Package 'OmicsMLRepoR'

Title: Search harmonized metadata created under the OmicsMLRepo project
Description: This package provides functions to browse the harmonized metadata for large omics databases. This package also supports data navigation if the metadata incorporates ontology.
Authors: Sehyun Oh [aut, cre] , Kaelyn Long [aut]
Maintainer: Sehyun Oh <[email protected]>
License: Artistic-2.0
Version: 1.1.0
Built: 2024-10-30 08:31:46 UTC
Source: https://github.com/bioc/OmicsMLRepoR

Help Index


Extract all the terms used in a quired attribute/column

Description

Extract all the terms used in a quired attribute/column

Usage

availableTerms(attribute, db = "cMD")

Arguments

attribute

A character (1). Name of the attribute/column you want to extract the terms used under.

db

A character(1).
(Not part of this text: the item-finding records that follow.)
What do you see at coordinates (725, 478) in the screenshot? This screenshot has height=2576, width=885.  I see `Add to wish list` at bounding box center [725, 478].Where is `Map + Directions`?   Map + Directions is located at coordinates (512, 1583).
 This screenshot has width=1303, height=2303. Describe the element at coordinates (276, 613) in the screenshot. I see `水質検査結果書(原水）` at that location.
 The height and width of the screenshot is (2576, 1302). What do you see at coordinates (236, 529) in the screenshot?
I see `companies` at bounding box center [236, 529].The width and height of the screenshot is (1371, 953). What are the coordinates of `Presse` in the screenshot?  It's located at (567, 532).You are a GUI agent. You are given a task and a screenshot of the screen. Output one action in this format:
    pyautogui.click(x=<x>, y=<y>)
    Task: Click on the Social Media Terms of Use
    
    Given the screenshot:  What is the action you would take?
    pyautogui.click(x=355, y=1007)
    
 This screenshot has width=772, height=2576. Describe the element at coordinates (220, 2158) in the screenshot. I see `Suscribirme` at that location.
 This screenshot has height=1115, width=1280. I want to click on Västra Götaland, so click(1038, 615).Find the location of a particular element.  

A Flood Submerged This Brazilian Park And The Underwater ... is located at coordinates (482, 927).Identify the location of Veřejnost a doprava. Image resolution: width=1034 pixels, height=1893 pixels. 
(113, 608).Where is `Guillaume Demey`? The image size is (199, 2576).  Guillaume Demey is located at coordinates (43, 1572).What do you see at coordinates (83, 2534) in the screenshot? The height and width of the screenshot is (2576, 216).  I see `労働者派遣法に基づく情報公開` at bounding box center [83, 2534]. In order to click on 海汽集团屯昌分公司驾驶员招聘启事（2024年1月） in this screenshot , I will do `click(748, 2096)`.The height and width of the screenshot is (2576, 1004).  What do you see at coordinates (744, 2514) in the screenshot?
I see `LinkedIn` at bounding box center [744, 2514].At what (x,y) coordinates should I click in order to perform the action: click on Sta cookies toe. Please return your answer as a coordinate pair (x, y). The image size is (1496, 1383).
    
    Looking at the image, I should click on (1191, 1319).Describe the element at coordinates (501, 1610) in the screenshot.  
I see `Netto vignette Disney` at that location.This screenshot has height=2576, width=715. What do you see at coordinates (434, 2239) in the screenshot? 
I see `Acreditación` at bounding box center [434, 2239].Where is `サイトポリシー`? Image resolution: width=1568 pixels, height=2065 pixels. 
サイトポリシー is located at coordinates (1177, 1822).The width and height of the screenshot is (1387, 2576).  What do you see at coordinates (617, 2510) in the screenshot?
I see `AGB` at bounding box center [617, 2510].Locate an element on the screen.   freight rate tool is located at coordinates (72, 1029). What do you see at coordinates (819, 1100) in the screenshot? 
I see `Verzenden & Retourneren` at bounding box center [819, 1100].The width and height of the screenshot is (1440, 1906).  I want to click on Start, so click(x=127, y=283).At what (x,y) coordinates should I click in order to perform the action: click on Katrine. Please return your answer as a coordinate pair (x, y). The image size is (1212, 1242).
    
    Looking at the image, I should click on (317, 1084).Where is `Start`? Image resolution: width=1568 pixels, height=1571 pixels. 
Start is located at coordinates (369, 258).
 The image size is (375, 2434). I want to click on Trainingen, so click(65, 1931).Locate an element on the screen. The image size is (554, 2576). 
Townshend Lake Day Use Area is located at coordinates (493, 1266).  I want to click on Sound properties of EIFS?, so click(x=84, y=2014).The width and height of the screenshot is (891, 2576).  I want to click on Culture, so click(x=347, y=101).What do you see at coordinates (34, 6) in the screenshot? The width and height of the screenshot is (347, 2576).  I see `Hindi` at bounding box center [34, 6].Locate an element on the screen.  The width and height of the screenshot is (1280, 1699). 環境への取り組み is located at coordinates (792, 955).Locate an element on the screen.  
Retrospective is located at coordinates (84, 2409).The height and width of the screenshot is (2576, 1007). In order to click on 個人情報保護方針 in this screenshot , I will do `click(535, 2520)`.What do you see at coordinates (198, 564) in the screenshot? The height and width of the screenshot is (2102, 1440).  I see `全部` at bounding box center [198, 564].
Currently, 'cMD' (curatedMetagenomicData) is only supported.

Value

A data frame with two columns - existing values under the quried attribute ('allowedvalues' column) and their ontology term id ('ontology' column).

Examples

availableTerms("age_group")
availableTerms("disease")

Extract ontology from the ontology term ids

Description

Extract ontology from the ontology term ids

Usage

get_ontologies(terms, delim = ":")

Arguments

terms

A character vector

delim

A character. Delimiter between ontology and its id. Default is ':'.

Value

A character vector containing the ontology names of the input 'terms'. The length of this is same as the 'terms' input.

Examples

terms <- c("HP:0001824", "MONDO:0010200", "NCIT:C122328", "4471000175100")
get_ontologies(terms = terms)

Expands metadata with multiple values belong to a same attribute

Description

Different from the 'getWideMetaTb' function, this function accepts multiple target columns ('targetCols'). The difference comes from that the target columns of this function are related, i.e., have the same number of elements separated by the 'delim', and the multiple values for each column belongs to the same column/attribute/field, i.e., no additional column name is required/provided.

Usage

getLongMetaTb(meta, targetCols = NULL, delim = NULL)

Arguments

meta

A data frame. Metadata table containing all treatment-related columns

targetCols

Optional. A character vector of column names to expand if present. Default is the name of all cBioPortal treatment-related columns.

delim

Optional. A character (1) of a delimiter used to separate multiple values in the metadata table.

Value

A data frame of metadata expanded so that each individual treatment has its own row.

Examples

data(mini_cmd)
lmeta <- getLongMetaTb(mini_cmd, "hla")
dim(mini_cmd) 
dim(lmeta) 

short_tb <- data.frame(
    ind = c("A", "B", "C", "D", "E"),
    aval = c("cat;dog", "chicken", "horse", "frog;pig", "snake"),
    cval = c(1, NA, 3, 4, 5),
    bval = c("red;blue", "yellow", "NA", "green;NA", "brown"))
    
getLongMetaTb(short_tb, c("aval", "bval"), delim = ";")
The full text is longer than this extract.